> **Problem statement**
Word for word, reproduce the listing that follows, excluding any pictures it contains.

Data under study: Begin

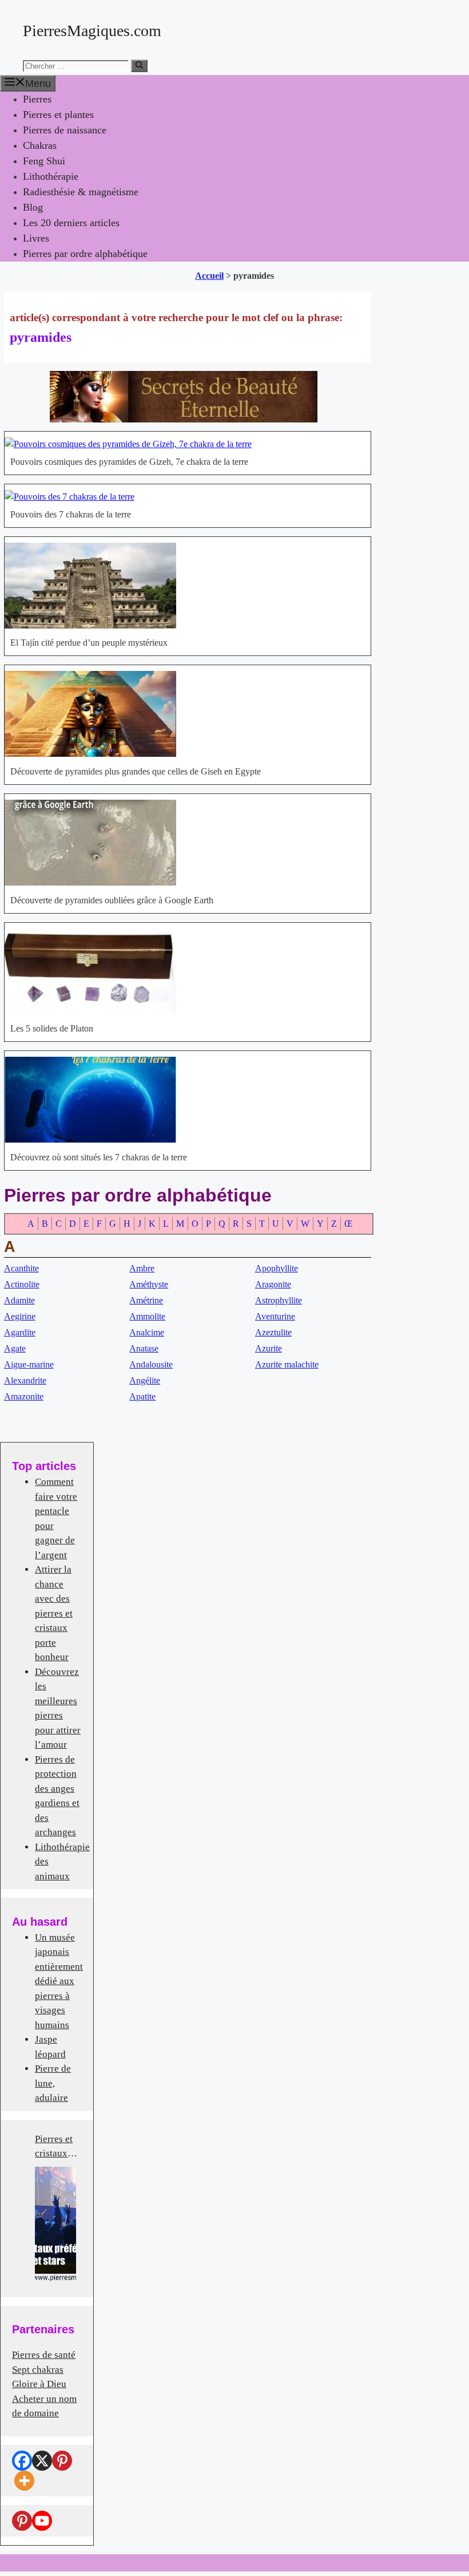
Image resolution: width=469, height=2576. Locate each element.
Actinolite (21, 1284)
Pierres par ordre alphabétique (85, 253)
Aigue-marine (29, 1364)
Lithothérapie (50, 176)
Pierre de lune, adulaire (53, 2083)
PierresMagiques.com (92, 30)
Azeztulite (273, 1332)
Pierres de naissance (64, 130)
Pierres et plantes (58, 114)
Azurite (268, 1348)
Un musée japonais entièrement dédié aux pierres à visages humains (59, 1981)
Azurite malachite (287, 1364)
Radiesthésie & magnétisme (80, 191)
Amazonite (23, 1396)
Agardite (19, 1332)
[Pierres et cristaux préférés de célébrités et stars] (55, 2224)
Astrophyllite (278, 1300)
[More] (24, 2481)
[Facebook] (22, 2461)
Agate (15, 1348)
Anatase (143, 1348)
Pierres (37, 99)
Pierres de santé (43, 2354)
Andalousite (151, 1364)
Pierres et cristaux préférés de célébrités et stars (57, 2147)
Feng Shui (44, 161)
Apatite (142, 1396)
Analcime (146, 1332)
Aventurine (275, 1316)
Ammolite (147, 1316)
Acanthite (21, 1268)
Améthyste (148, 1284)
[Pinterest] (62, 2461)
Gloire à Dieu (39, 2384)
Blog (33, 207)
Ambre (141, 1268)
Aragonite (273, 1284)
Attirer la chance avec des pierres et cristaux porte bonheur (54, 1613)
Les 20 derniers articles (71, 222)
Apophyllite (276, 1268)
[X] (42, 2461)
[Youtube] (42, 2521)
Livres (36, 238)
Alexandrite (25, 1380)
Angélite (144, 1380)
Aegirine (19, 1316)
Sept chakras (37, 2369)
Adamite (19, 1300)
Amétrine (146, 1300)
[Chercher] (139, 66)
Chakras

Data under study: End

> **Task output**
Image resolution: width=469, height=2576. Locate each element.
Actinolite (21, 1284)
Pierres par ordre alphabétique (85, 253)
Aigue-marine (29, 1364)
Lithothérapie (50, 176)
Pierre de lune, adulaire (53, 2083)
PierresMagiques.com (92, 30)
Azeztulite (273, 1332)
Pierres de naissance (64, 130)
Pierres et plantes (58, 114)
Azurite (268, 1348)
Un musée japonais entièrement dédié aux pierres à visages humains (59, 1981)
Azurite malachite (287, 1364)
Radiesthésie & magnétisme (80, 191)
Amazonite (23, 1396)
Agardite (19, 1332)
[Pierres et cristaux préférés de célébrités et stars] (55, 2224)
Astrophyllite (278, 1300)
[More] (24, 2481)
[Facebook] (22, 2461)
Agate (15, 1348)
Anatase (143, 1348)
Pierres (37, 99)
Pierres de santé (43, 2354)
Andalousite (151, 1364)
Pierres et cristaux préférés de célébrités et stars (57, 2147)
Feng Shui (44, 161)
Apatite (142, 1396)
Analcime (146, 1332)
Aventurine (275, 1316)
Ammolite (147, 1316)
Acanthite (21, 1268)
Améthyste (148, 1284)
[Pinterest] (62, 2461)
Gloire à Dieu (39, 2384)
Blog (33, 207)
Ambre (141, 1268)
Aragonite (273, 1284)
Attirer la chance avec des pierres et cristaux porte bonheur (54, 1613)
Les 20 derniers articles (71, 222)
Apophyllite (276, 1268)
[X] (42, 2461)
[Youtube] (42, 2521)
Livres (36, 238)
Alexandrite (25, 1380)
Angélite (144, 1380)
Aegirine (19, 1316)
Sept chakras (37, 2369)
Adamite (19, 1300)
Amétrine (146, 1300)
[Chercher] (139, 66)
Chakras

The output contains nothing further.